Судьба «Игроков» сложилась еще драматичнее, чем судьба «Анкор, еще анкор!»: затерявшаяся в частном собрании, она долго оставалась попросту никому не ведома. Может быть, и на благо, потому что понять ее было некому и самое большее, что она могла возбудить, — это жалостливая снисходительность к больному художнику. Даже в воспоминаниях самых близких друзей (того же Дружинина) она окружена загадочным молчанием: ни слова, ни звука, ни намека, словно ее вовсе не было, словно не бился над нею Федотов, не делал натурных рисунков, не искал, не мучился, словно выскочила она вдруг сама собою откуда-то.

Замах был слишком уж велик; содержание картины еще не смогло, или, может быть, не успело отыскать себе полноценное и подходящее выражение и пыталось утвердиться в тех привычных формах, из которых, в сущности, успела вырасти.
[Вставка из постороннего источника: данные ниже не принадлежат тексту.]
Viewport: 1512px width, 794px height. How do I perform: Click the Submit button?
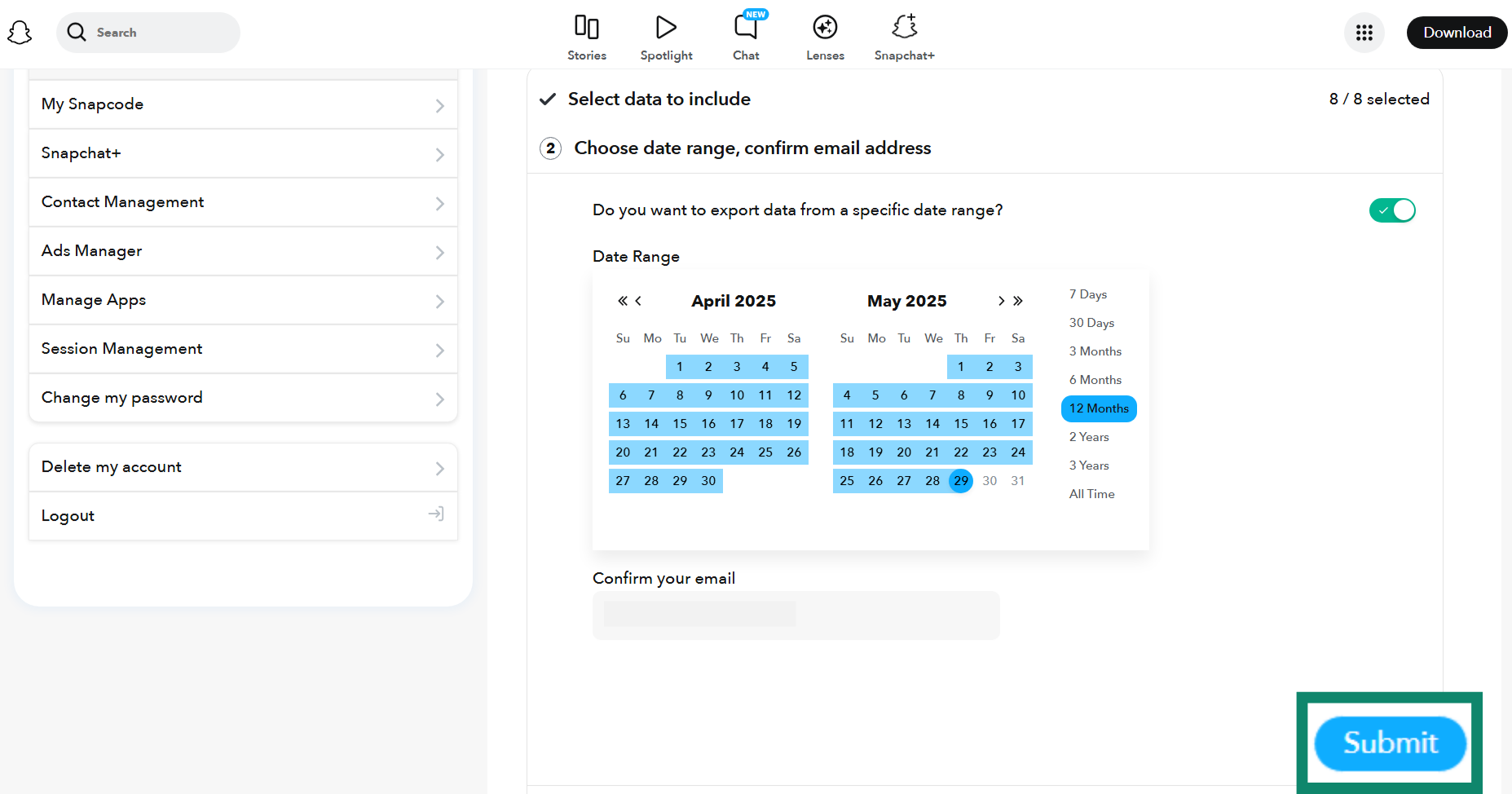click(x=1390, y=743)
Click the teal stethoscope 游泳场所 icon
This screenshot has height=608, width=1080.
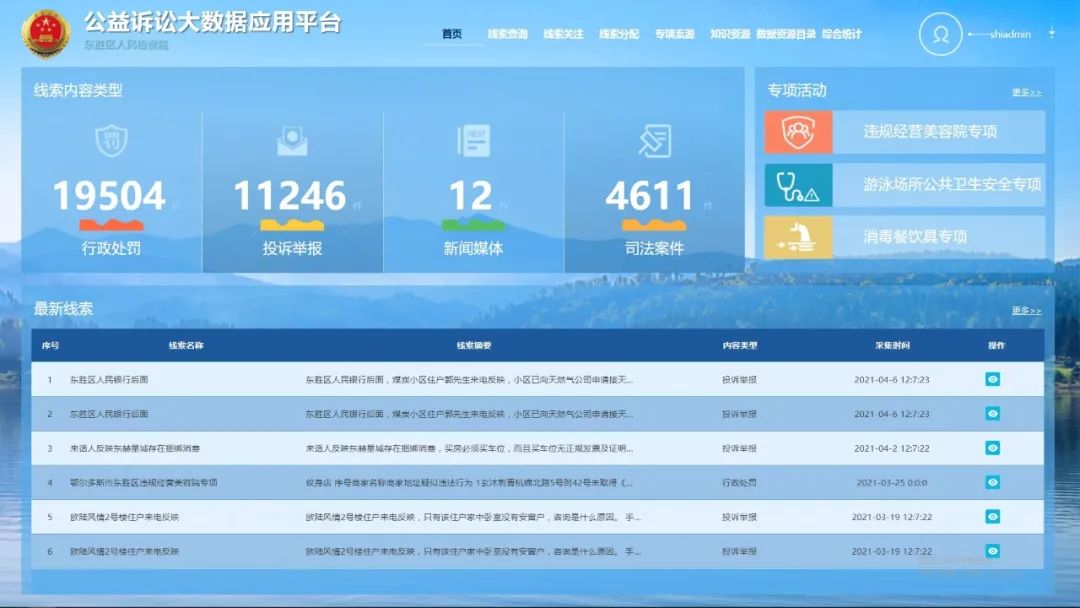798,185
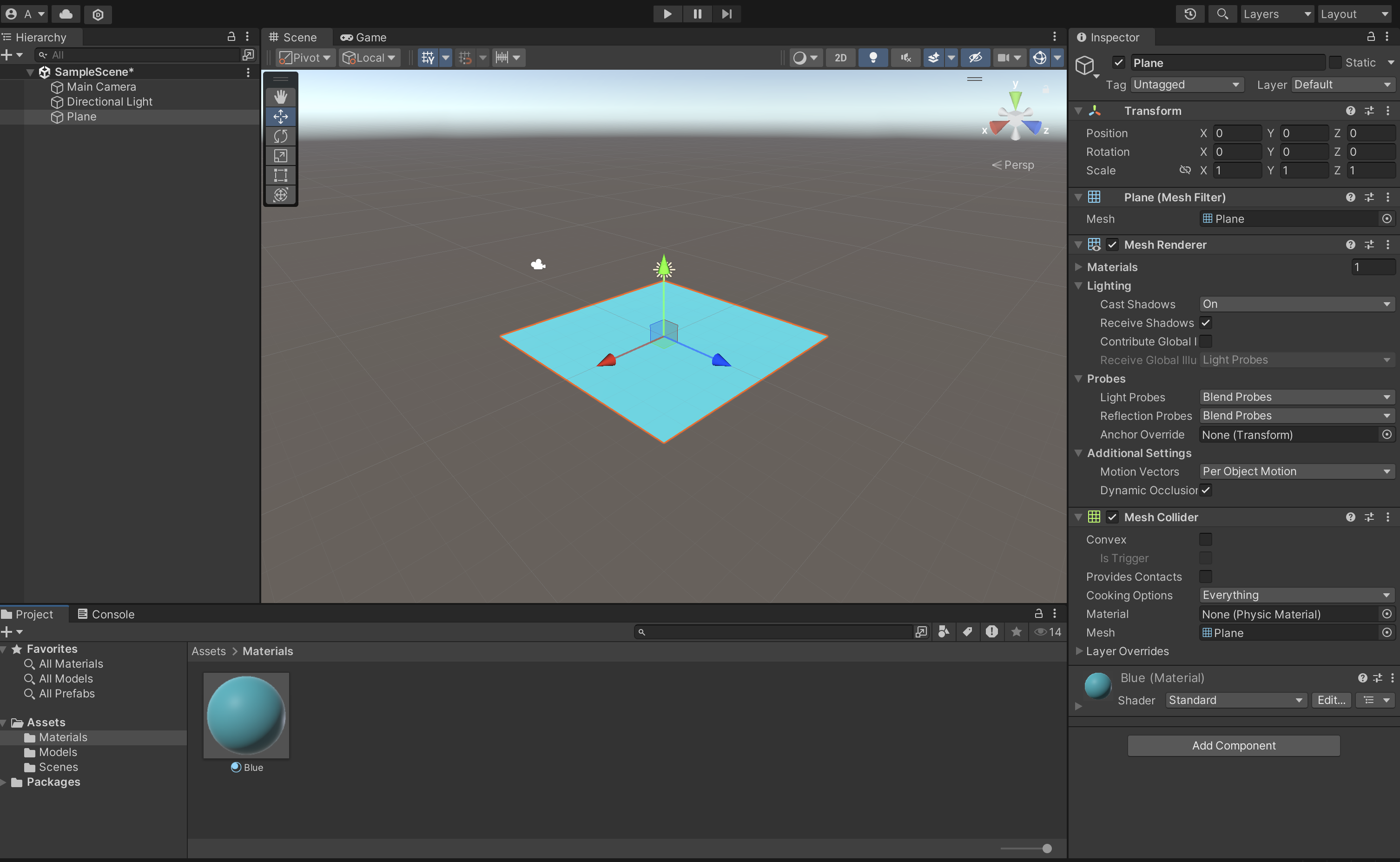Mute scene audio toggle icon

point(905,58)
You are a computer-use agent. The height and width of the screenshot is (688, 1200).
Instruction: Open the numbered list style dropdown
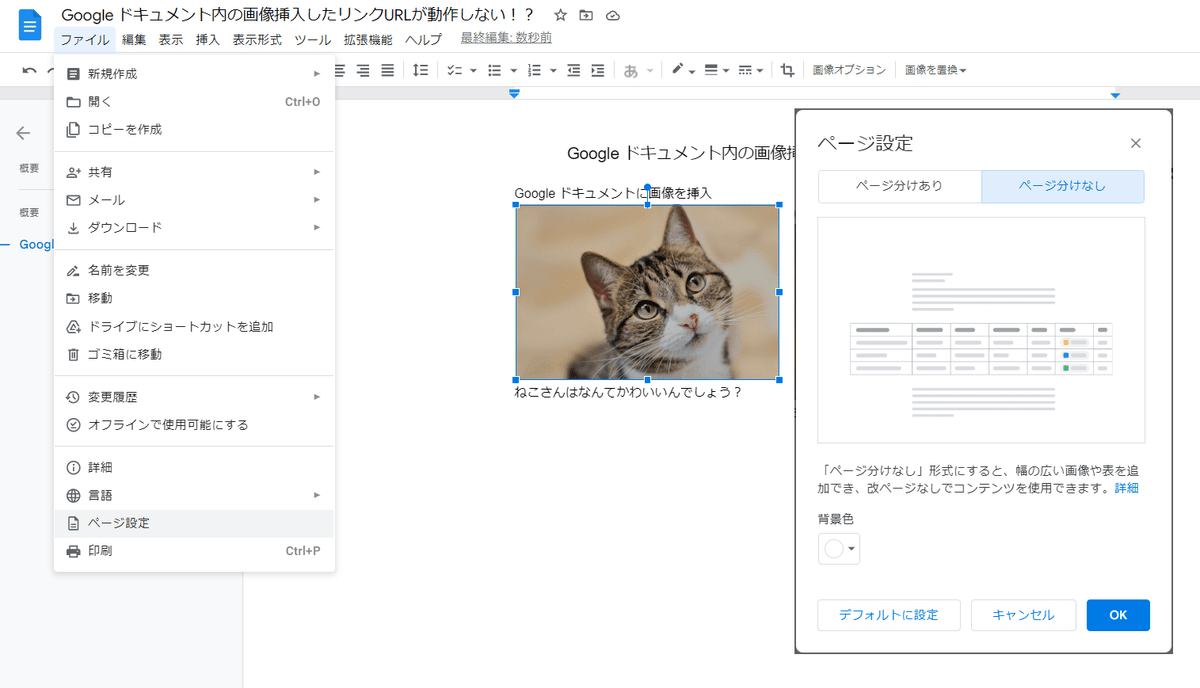tap(552, 70)
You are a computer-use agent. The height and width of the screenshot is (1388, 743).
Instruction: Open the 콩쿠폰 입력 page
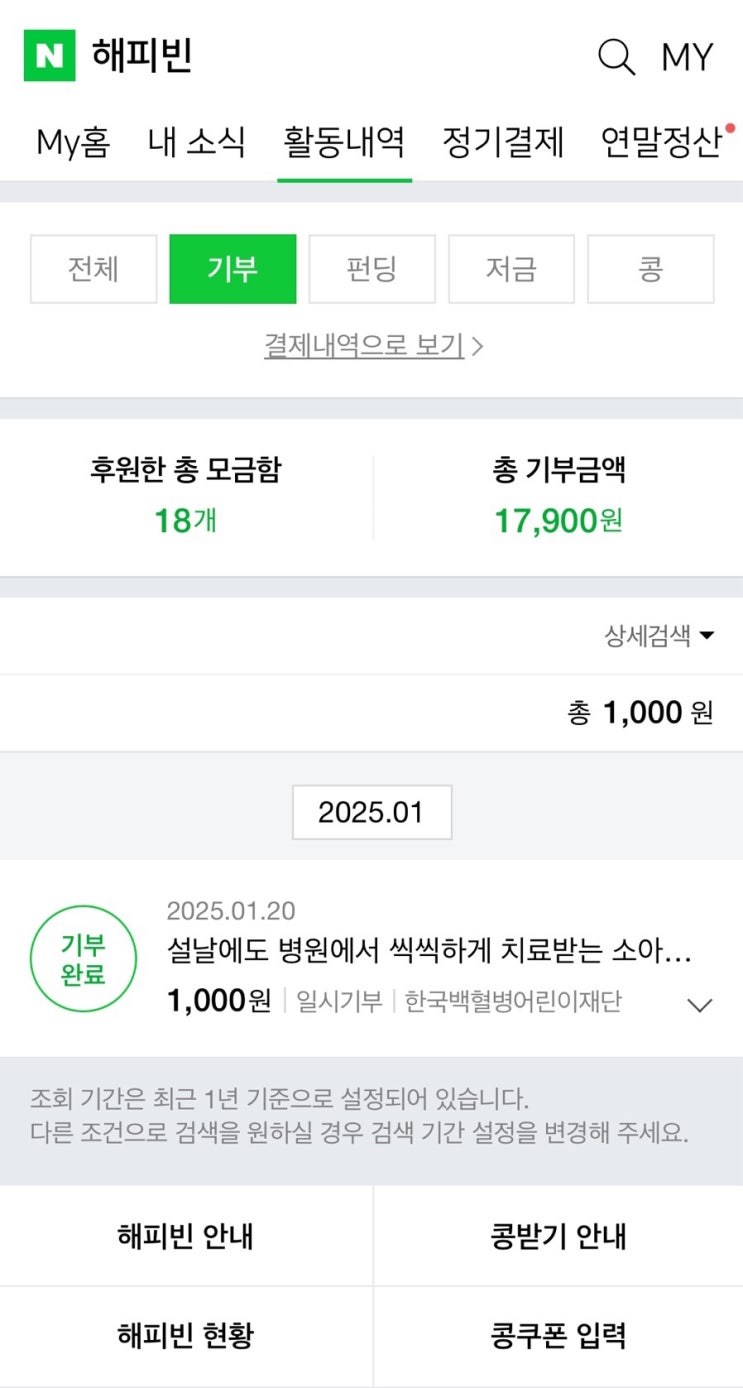click(558, 1336)
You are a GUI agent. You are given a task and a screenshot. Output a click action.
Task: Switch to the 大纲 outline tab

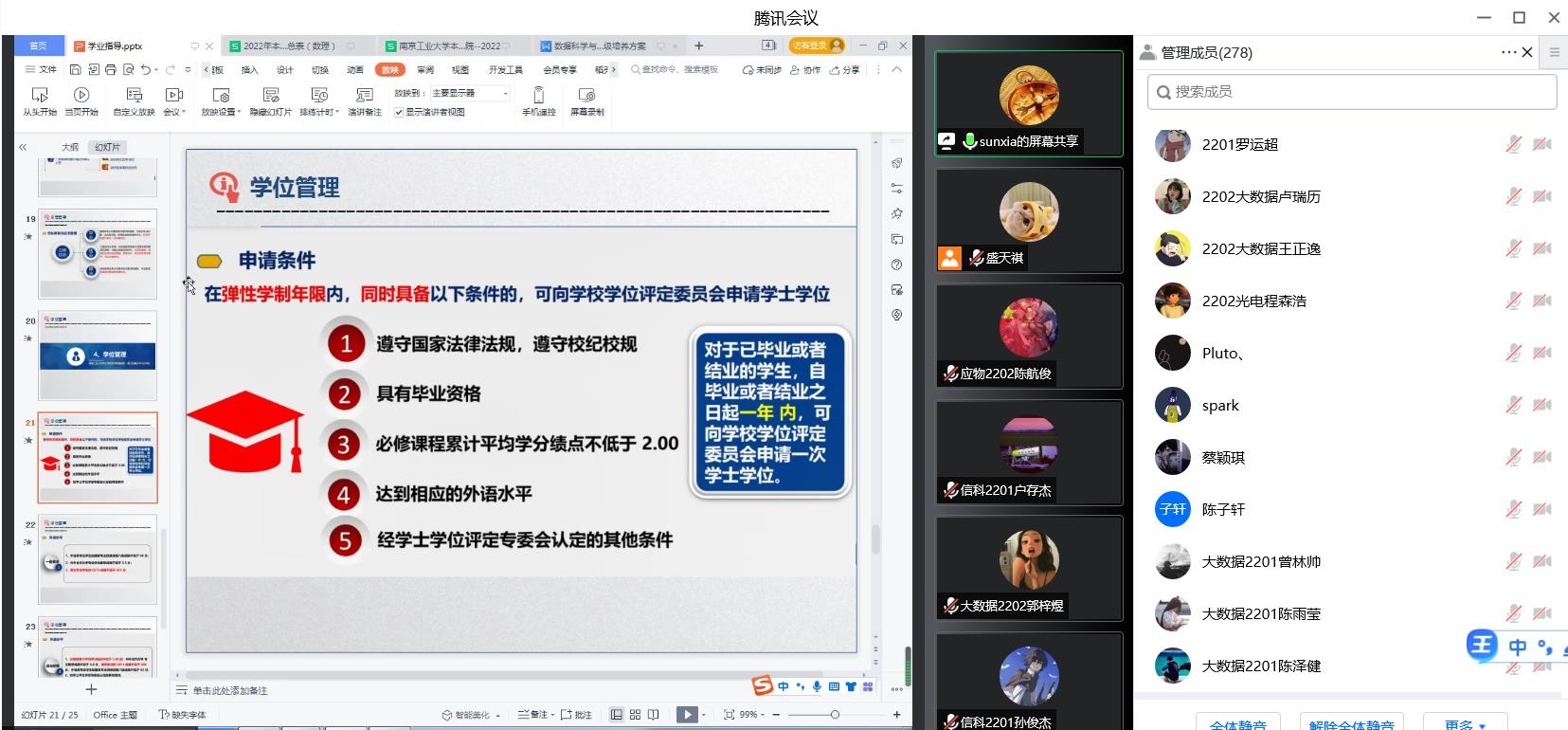(70, 147)
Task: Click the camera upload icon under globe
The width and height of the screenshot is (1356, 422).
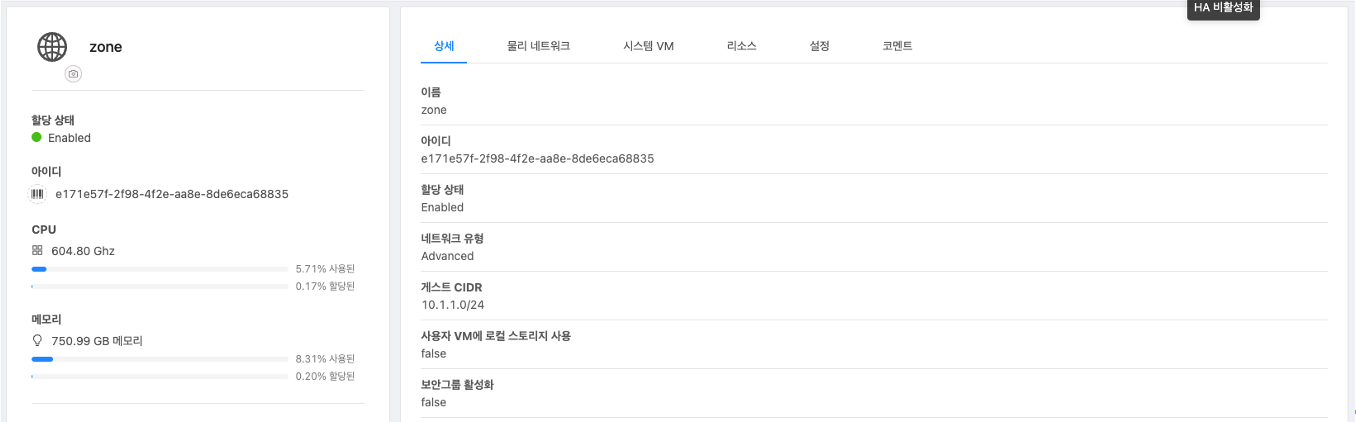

Приемы строго реалистического бытового жанра, с психологически обоснованным повествованием, насыщенным достоверными деталями, — те приемы, которые сам Федотов, собственно, и породил, и утвердил, и пустил в оборот для не одного поколения своих наследников, стали уже тесны для его таланта. Преодолев их, он, и так далеко обогнавший своих современников, шагнул бы в искусство XX века; в сущности, в своих рисунках он уже подошел к тому. Смог бы он совершить и этот шаг, продлись хоть немного его жизнь? Нет ли предела удивительным возможностям художника опережать свое время?